UNLIKE the LAST person to whom I need to address. I would call him by his name, but he would have to untie his bunched up panties cause he just goes into a FRENZY whenever I say his name so, for the sake of his health, I'll refer to the name that his lovely Heather calls him when they're having one of their few intimate nights ... BLANKS!!
BLANKS. I've heard ya ... I've heard ya ... OH GOOD GOD did I hear ya! I just gotta ask this one question ... what is going on in that pea-sized steroid diminishing brain of yours? Not only do you mention my name in every promo you shoot. Not only do I get to hear that I get to sit at the big kids table finally, but I also get to hear about how I latch onto YOUR heat? Are you kidding me Mr. Brick by Brick? What ... HEAT have you been throwing around CSWA as of late? You mean your 'dominance' against Kin Hiroshi and Jean Rabesque? Hey you called me out during that ill-fated attempt for attention during your WrestleThon plug awhile back and, instead of coming out the way you WISHED I came out, I just brought a chair to the ring just so I could get a better look at competition I might wanna consider facing. It's not my fault that you suck so bad and you can't back up anything you say ... is it? Go ahead ... reach into your back pocket and pull out your book of excuses and just TRY and find something new to say cause, no matter what, what everyone else in CSWA has been seeing is that your nothing more than a washed over third rate wrestler of yesteryear. Yeah, back then, your name meant something ... it was HUGE! The MAN! The MYTH! The Strongest Arms in the World! Now look at ya. The slacker. The forgotten memory. The weakest excuse for a wrestler in the world! You're nothing BLANKS ... NO-THING!
About the ONLY THING you've got going for you right now is to drop MY NAME in your promos from time to time cause you think that'll raise the stock in your star quality. What do you do when you go home at night? Do ya go in front of the mirror and chant my name just to see if you can come up with the good promo for the next day? SWEET WILLY JESUS would ya let it go already? Maybe your threats would've amounted to something a while ago, but now? RIGHT NOW? THIS VERY MINUTE? Well BLANKS, I promised I wouldn't say your name due to the fact I don't want MY CAREER to drop off the map like yours did. So, instead, I drew up this graphic illustration to show what I, and as the rest of CSWA knows, think of ya.
(Powers reaches down and holds up a sign that says ... simply put ... 'GUNS Fears Powers')

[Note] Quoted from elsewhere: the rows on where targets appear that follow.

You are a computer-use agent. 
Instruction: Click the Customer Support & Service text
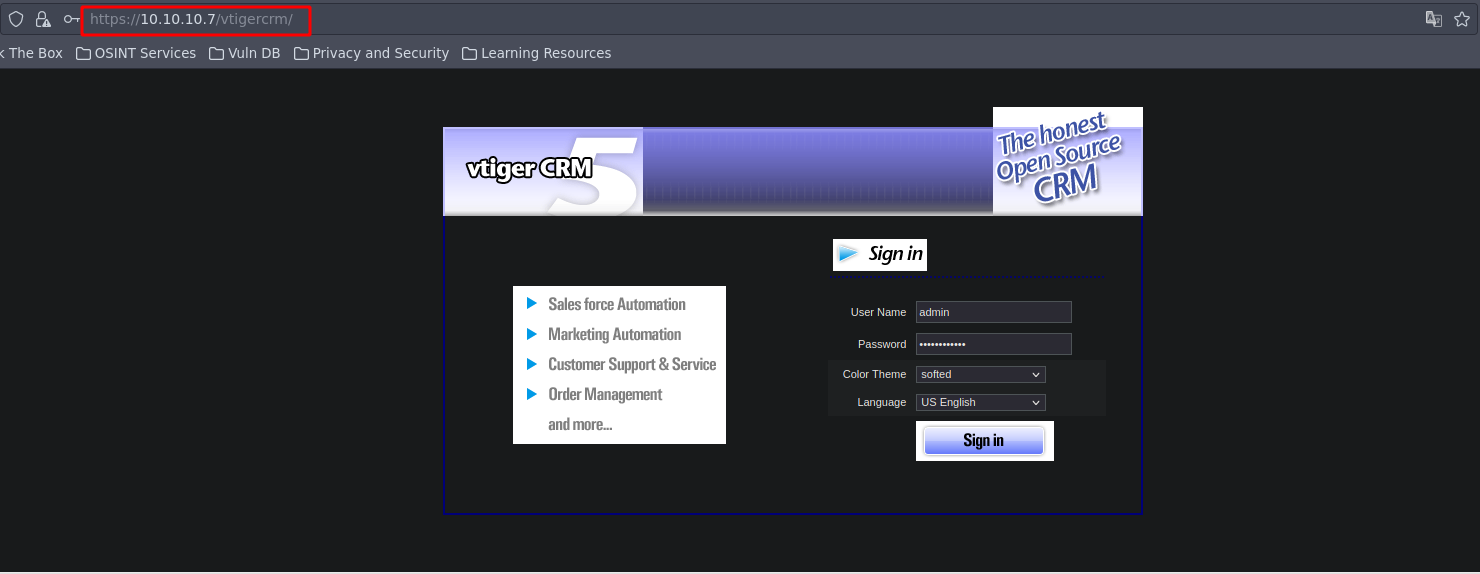pos(631,364)
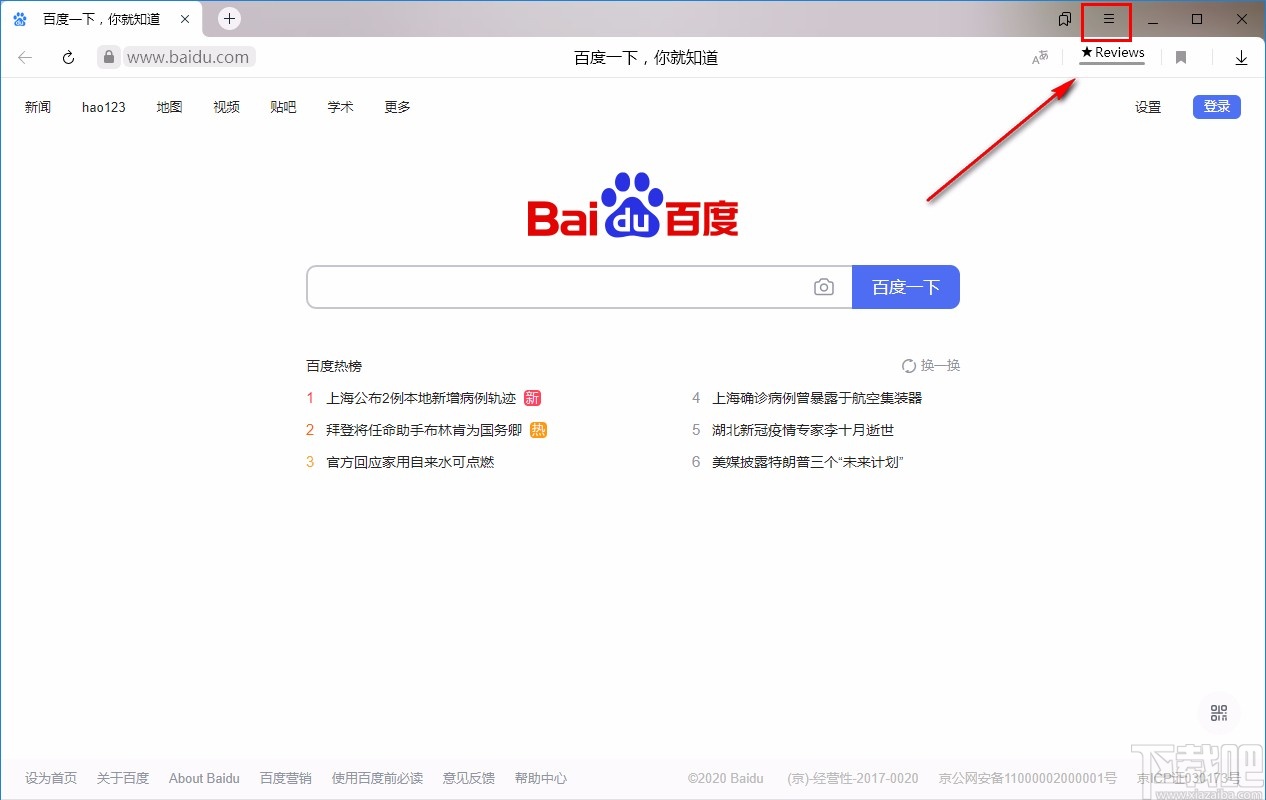Click the site security lock icon

coord(107,57)
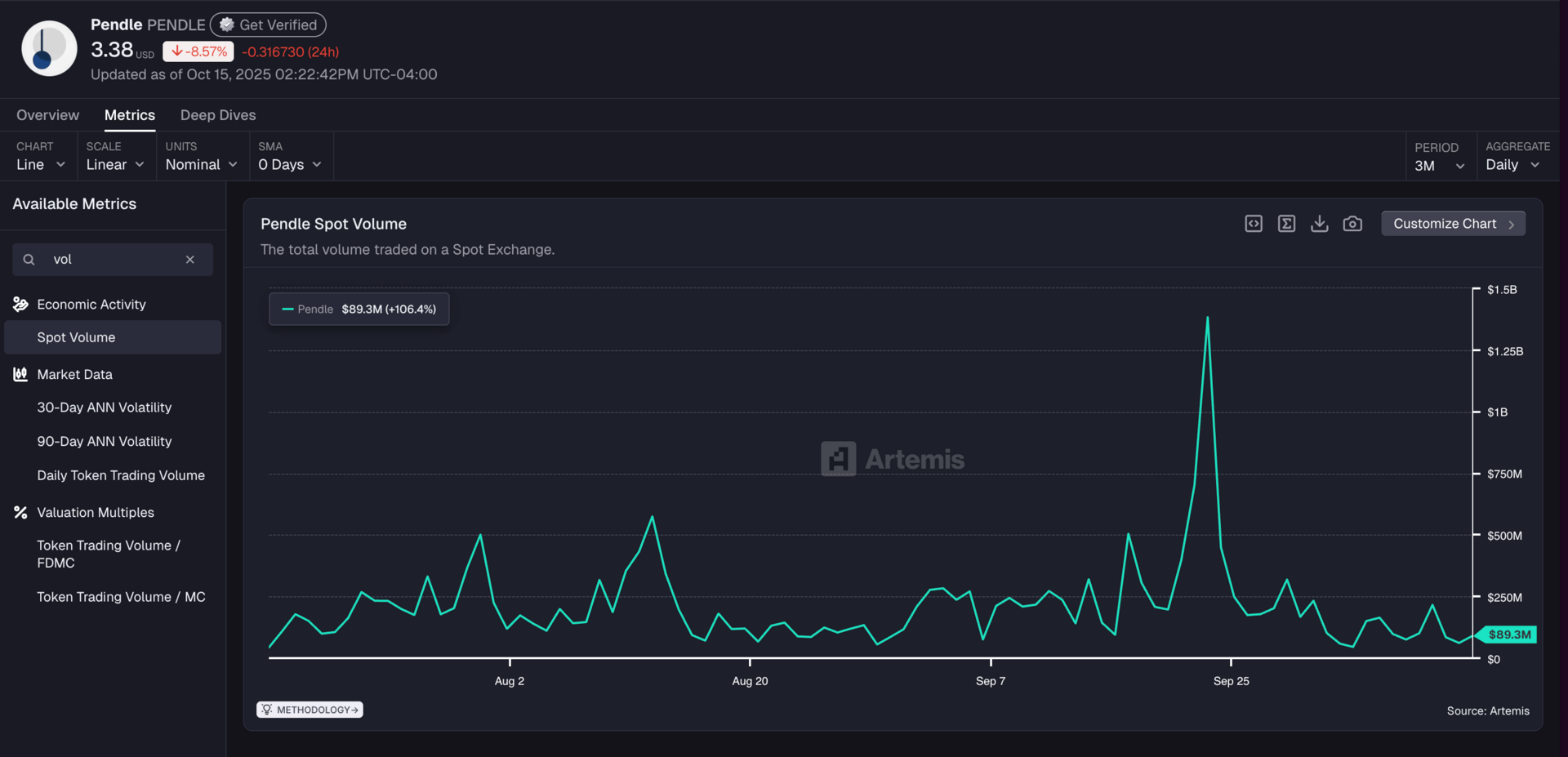The height and width of the screenshot is (757, 1568).
Task: Click the search magnifier icon
Action: coord(29,260)
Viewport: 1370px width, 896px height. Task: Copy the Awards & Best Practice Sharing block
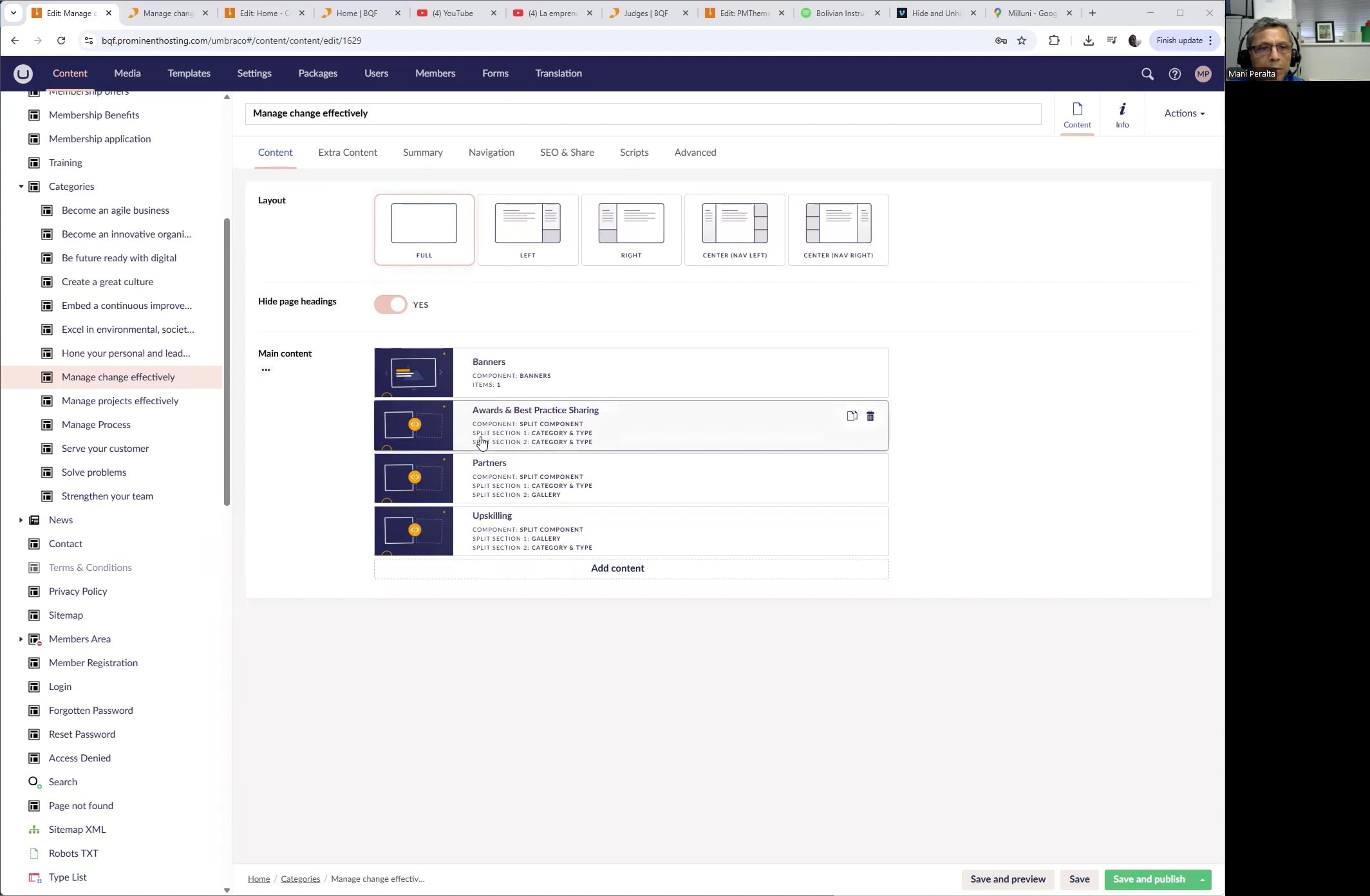(x=852, y=416)
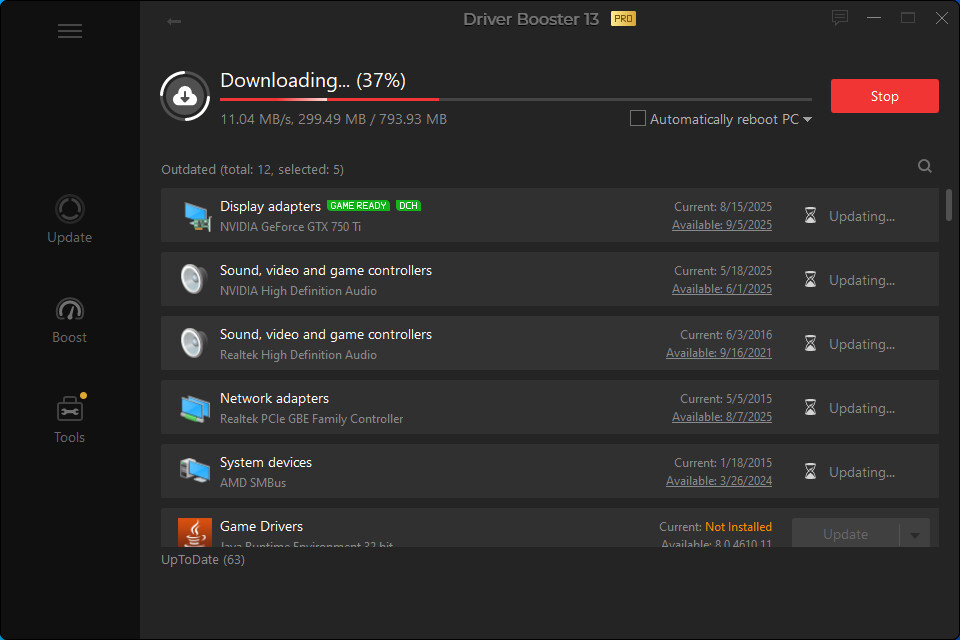The image size is (960, 640).
Task: Open the hamburger menu
Action: (69, 31)
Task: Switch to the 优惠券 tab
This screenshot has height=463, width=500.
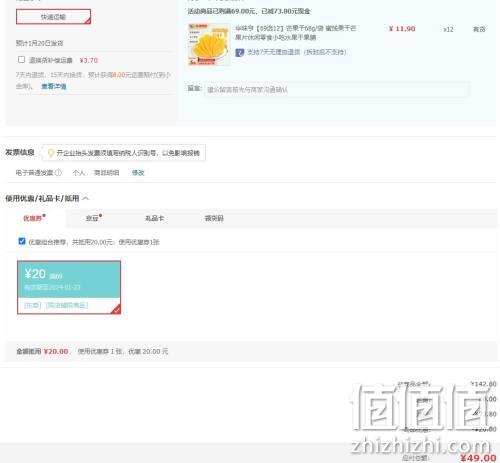Action: (34, 218)
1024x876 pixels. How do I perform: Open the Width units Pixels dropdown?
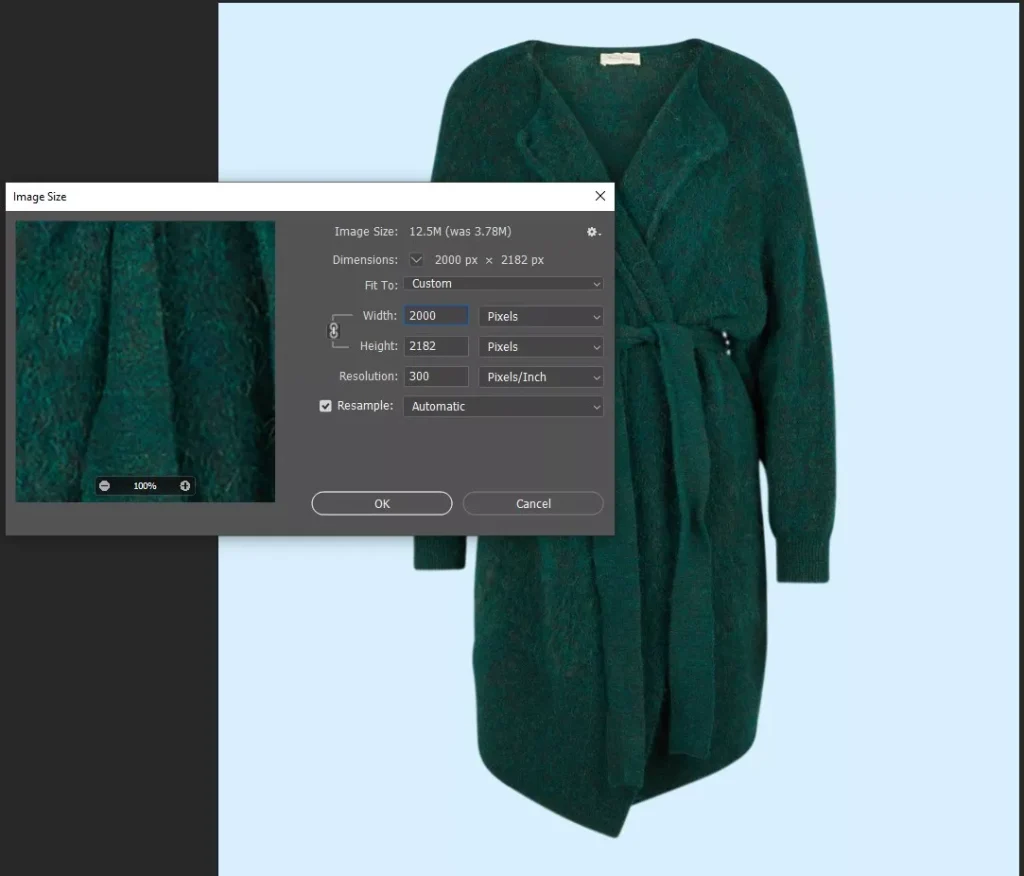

I don't think I need to harp on this anymore only because you'll feel grateful that I mentioning your name over the airwaves will get you a sponsor or something. Then again, I hear that the bathroom plunger people are looking for someone good and what better person than you BLANKS since that's where you're career at the very moment.
(Powers looks off to the side and sees someone motioning to him.)
Well kids ... looks like Heather's favorite Lush GANSTA has to hit the party scene just one more time! That's right ... the party AIN'T over. And if you think you can stop the Lushwagon well guess what ... YOU CAN'T! And ... oh HELL I'm not giving those people any more free press.
LADIES ... TO THE LUSH CAVE!
(Powers walks out of the scene and, as he does, he drops his sign. The camera goes to focus in on the 'GUNS Fears Powers' sign just before the scene fades out.)